We Are Marshall (2006)
This is another college football film based on a heartbreaking, but an unfortunately true, story. It depicts the aftermath of the 1970 plane crash that killed 75 people, including 37 members of the football team, five coaches, three members of the training staff, 25 boosters, and the five-person flight crew.
It’s easy to dismiss this as a dreary film, but give it time and you’ll witness Matthew McConaughey deliver a brilliant portrayal as new head coach Jack Lengyel, who is brought in to calm the waters and restore the program. Although McConaughey had already made his bones in the acting world, this was a tour-de-force performance and one that elegantly depicted a heartwarming tale of the human spirit’s triumph over a life-altering event.
The Program (1993)
James Caan needs no introduction to those who have followed his career from his lead role as former Chicago Bears player, Brian Piccolo in the docu-drama Brian’s Song, and a year later to the trigger-happy Sonny Corleone in The Godfather, for which he was nominated for an Academy Award for Best Supporting Actor. Caan has many professional accolades under his belt and by the time he made The Program, he was already a bona fide Hollywood star.
Nevertheless, his depiction of fictional coach Sam Winters and his equally fictional team, the Eastern State University Timberwolves, laid bare the underbelly of big-time college football and all the dirty little secrets that have become exposed since this film was made. Steroids, NCAA drug tests, payola, and plenty of pretty women make this movie entertaining but Caan’s performance as the head shot-caller injected into this maelstrom gives the movie the depth and nuance it needed to put it over the edge as one of the best in this category.
Knute Rockne: All American (1940)
Anyone reading this was likely not around when this film was made but the co-star would eventually become the 40th President of the United States. That’s right, none other than Ronald Reagan starred as George Gipp, a supremely talented half-back, who was stricken with a fatal disease and on his death bed told the legendary Notre Dame coach, Knute Rockne (played by Pat O’Brien), to tell the boys, when the chips are down, to “win one for the Gipper.”

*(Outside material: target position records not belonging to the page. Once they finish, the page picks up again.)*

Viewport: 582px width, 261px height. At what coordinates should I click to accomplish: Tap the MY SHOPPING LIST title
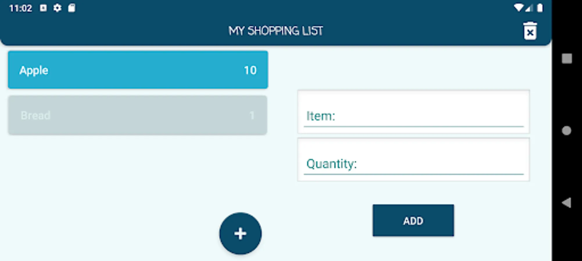[x=275, y=31]
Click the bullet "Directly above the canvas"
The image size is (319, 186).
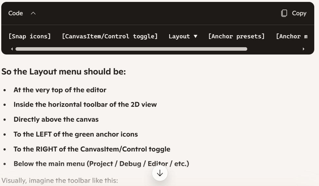(x=56, y=119)
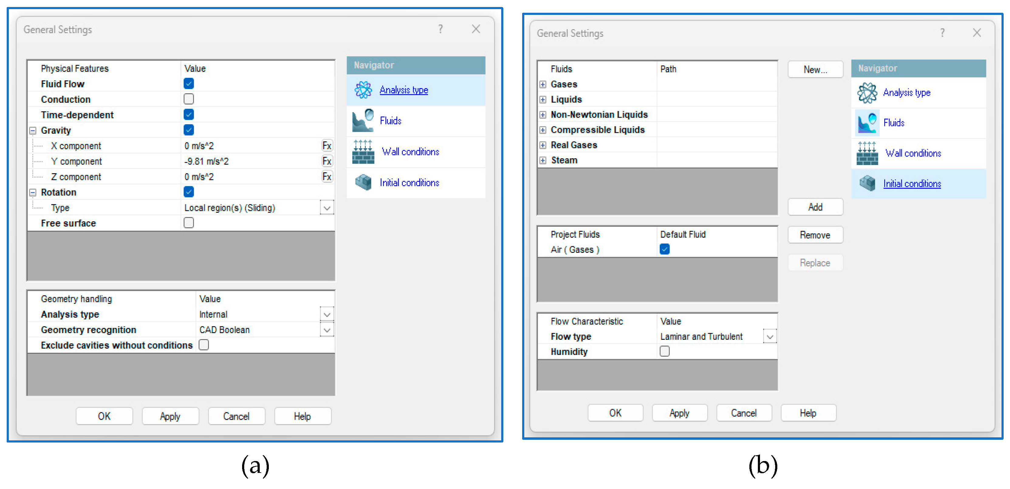The width and height of the screenshot is (1010, 489).
Task: Click the Wall conditions brick icon in left Navigator
Action: 363,152
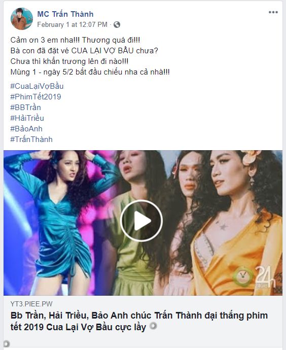Click the 24h logo watermark on video

(255, 277)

Movieguide.com gave this legendary film a hearty thumbs-up and stated, “…Pat O’Brien’s gives a wonderful performance in the title role. He does a great impersonation of Rockne’s pep talks and way of speaking, without sounding too artificial. Also, Ronald Reagan shines in the movie as George Gipp, one of his most famous and most iconic roles. Kudos should also go to Donald Crisp as the priest who leads Notre Dame, and to Gale Page, who delivers a very appealing performance as Rockne’s supportive wife, Bonnie.”